Carry out multiple fractionation again after the preceding interlude accumulation some amount, process, chieftain, fore-running, preceding interlude and finished product section can obtain the Terpineol 350 of some amount.The middle junction of fractionation section and back finished product section should increase reflux ratio before fractionation, improves fractionating effect.Fractionation gained finished product is about 55% ~ 60% of charging capacity.Residual bottom sediment in the still is got rid of.

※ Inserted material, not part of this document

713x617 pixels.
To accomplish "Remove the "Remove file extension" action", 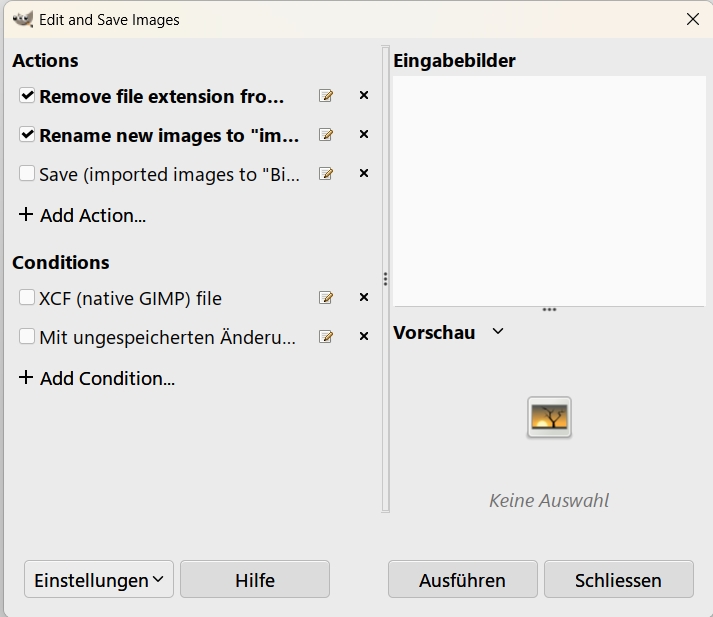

The alcohol amount of containing is higher than 90% Terpineol 350 and generally gets into the Terpineol 350 finished product storage tank as spices.The fraction that contains alcohol amount 40% ~ 85% is called synthetic pine tar, as solvent, flotation agent and sanitising agent etc.Get into the pine tar storage tank respectively by the content difference.
Claims (1)
1. the method for the auxiliary synthetic Terpineol 350 of UW adopts two-step approach, it is characterized in that comprising the steps:
(1), by ordinary method turps is carried out fractionation and obtain industrial firpene;
(2), industrial firpene and sulfuric acid carried out hydration reaction 24 hours under UW is auxiliary, standing demix obtains the Terpine hydrate crystallization then;
(3), the Terpine hydrate crystallization that obtains of a last step is down auxiliary at UW, washing is washed till neutrality with the 30%NaOH sig water more earlier, obtains rough Terpine hydrate crystallization;
(4), the rough Terpine hydrate crystallization that obtains of a last step and 0.2% sulfuric acid adds the enamel reactor that whipping appts is housed, and under UW is auxiliary, carries out dehydration reaction 4~5h;
(5), standing demix: stay oil reservoir, the bottom sour water is discharged reuse, and concentration can be added acid inadequately;
(6), neutralization reaction: auxiliary down at UW, with oil reservoir that stays and 30% sig water, stir 0.5h, treat in the oil reservoir with after tell alkali lye;
(7), oil is beaten to storage tank, clarified 2 ~ 3 days, the lower floor of clear liquor is a water layer, can reuse; The upper strata is that thick Terpineol 350 immigration separation column is made with extra care;
(8), separation column adopts the stainless steel net form corrugated-plate packed tower with partial condenser, oily temperature begins to be no more than 120 ℃, prevents exuberant and heats up gradually, keeps 180 ~ 200 ℃ of oil temperature, the top vacuum degree is 98.64 ~ 99.98kPa, by specific density Fractional Collections fraction;
The UW of above-mentioned each reactions step only used at 1 ~ 2 hour of beginning, and ultrasonic frequency is 150~600KHz.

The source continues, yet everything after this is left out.